By Rachael Metzger, Marin Science Seminar Intern

Richelle Tanner, a PhD Candidate in UC Berkeley's Department of Integrative Biology, is bringing her extensive knowledge of how climate change affects neural plasticity and growth within the Eelgrass Sea Hare to Marin Science Seminar on SEPTEMBER 27th, 2017. Details here.

Richelle Tanner's passion for the ocean and its inhabitants was sparked at a young age through growing up in the coastal city of Seattle and spending her summers in Honolulu. Tanner stated that since she was young she "always enjoyed reading books about seashells and learning about the diverse array of animals in coral reefs and tide pools." This youthful exploration prompted her to search for a career within the area of her passion, leading to her studies in Integrative Biology. "Being a scientist, especially a field biologist, is a career of constant exploration and discovery," she expresses, "this is why I became interested, and why I am still passionate about my work."
Eelgrass Sea Hare (Source: NOAA.gov)

Scientific research is not Tanner's only passion. Since she was four years old, music has been an integral part of her life. She took music into college, gaining one of her undergraduate degrees in jazz studies. When asked how her two paths of studies connect she says, "Music has helped me stay creative in my ideas, develop leadership and teamwork skills, and given me an intense work ethic." She explains how she compares her research development process to that of an improvised jazz solo. "You have a framework of what you would like to accomplish, but you have to base your future actions on what has already occurred to compose a complete story." Tanner believes her two disciplines have led to a more well balanced approach in both fields.


As the name of this month's seminar reveals, "Not Your Mother's Genes: How Maternal and Developmental Plasticity Shift Climate Change Responses in the Eelgrass Sea Hare," Tanner has chosen a very specialized area to study. The Phyllaplysia Taylori, or Eelgrass Sea Hare, is an excellent subject to study in relation to climate change. Tanner tells us more about this important creature.

"Phyllaplysia taylori, or the eelgrass sea hare, is an important grazer in the eelgrass ecosystem that is so prevalent in San Francisco Bay. Since eelgrass is really important for biological, oceanographic, and human processes, it is a natural focus when we are considering future climatic scenarios. I came to this sea hare chiefly because I have a love of all things sea slugs and nudibranchs.
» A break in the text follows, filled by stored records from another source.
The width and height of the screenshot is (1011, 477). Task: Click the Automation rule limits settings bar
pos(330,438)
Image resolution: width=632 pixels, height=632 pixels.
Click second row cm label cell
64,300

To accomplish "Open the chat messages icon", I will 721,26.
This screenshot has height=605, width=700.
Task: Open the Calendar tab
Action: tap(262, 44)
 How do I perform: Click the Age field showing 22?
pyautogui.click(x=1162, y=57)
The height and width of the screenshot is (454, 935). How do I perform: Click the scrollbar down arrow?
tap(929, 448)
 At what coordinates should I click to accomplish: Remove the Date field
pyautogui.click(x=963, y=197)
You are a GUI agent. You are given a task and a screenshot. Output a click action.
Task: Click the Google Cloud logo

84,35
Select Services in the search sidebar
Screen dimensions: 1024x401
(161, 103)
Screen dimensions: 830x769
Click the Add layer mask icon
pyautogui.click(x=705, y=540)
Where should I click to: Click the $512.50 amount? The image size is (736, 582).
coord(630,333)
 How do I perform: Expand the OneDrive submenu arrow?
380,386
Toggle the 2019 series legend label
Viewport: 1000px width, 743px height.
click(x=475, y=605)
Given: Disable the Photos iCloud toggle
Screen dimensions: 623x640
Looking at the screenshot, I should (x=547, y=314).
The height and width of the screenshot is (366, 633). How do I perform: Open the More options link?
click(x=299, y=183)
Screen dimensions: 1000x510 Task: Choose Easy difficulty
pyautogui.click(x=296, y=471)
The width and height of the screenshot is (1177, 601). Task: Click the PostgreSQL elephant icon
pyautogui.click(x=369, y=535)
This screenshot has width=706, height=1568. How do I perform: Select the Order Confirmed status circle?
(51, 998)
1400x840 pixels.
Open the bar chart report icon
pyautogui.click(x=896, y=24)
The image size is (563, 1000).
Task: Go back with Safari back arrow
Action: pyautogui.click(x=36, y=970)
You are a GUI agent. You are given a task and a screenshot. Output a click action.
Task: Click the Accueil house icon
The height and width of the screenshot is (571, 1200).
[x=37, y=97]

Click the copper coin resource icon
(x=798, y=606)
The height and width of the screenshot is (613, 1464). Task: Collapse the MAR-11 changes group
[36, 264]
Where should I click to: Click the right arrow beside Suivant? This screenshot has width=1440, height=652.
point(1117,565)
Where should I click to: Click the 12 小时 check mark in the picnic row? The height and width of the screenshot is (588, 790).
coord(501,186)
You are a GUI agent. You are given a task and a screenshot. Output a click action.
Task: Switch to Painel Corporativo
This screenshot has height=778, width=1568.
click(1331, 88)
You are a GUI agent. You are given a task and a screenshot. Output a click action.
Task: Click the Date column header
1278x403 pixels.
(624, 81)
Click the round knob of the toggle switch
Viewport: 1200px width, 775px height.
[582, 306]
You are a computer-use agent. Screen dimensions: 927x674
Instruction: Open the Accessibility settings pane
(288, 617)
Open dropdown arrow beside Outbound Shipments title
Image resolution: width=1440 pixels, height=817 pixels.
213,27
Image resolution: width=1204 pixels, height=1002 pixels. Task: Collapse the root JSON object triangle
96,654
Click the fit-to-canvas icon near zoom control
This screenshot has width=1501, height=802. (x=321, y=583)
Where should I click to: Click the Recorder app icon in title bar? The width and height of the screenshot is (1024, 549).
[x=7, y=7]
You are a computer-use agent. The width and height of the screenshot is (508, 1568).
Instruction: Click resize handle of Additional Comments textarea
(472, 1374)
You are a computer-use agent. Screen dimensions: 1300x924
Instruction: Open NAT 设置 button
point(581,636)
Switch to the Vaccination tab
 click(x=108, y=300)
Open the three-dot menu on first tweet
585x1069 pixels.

They are brilliantly colored, have amazing defenses, and are just plain cool by my standards. It was important for me to find a sea slug playing a large role in an ecosystem that would be impacted by climate change so I could bridge my two fields of physiology and ecology to answer some questions about how the ecosystem would be impacted by future changes. As I progressed in my work, it became clear that this sea hare is a great way to study climate change because it is tough enough to withstand some pretty extreme environmental conditions. Pushing these animals to their limits can tell us a lot about what the future holds for the ecosystem they play such a large role in. Coupled with observations of their current role, we can paint a pretty complete picture of where we are on the spectrum within their limits and inform future climatic predictions for the eelgrass ecosystem."

As Tanner expresses above, field work is a large part of her job, and it is also her favorite. Although getting up at 3:30 am, "to put on an already-wet wetsuit to crawl through three feet of mud in the dark looking for tiny sea slugs," might be a lot of work and something to complain about, she emphasizes that getting to travel all over the world observing animals in their natural habitats, collecting data, and bringing samples home, is well worth it. She encourages those who wish to follow in her footsteps to keep exploring different kinds of research just as she explores with field work. She has never said no to a research opportunity, she accentuates how it has greatly impacted her own work, and she urges others to do the same. Tanner also recommends getting involved with other people who appreciate and have similar interests. She drives home that "Staying excited about what you do is key to accomplishing your goals."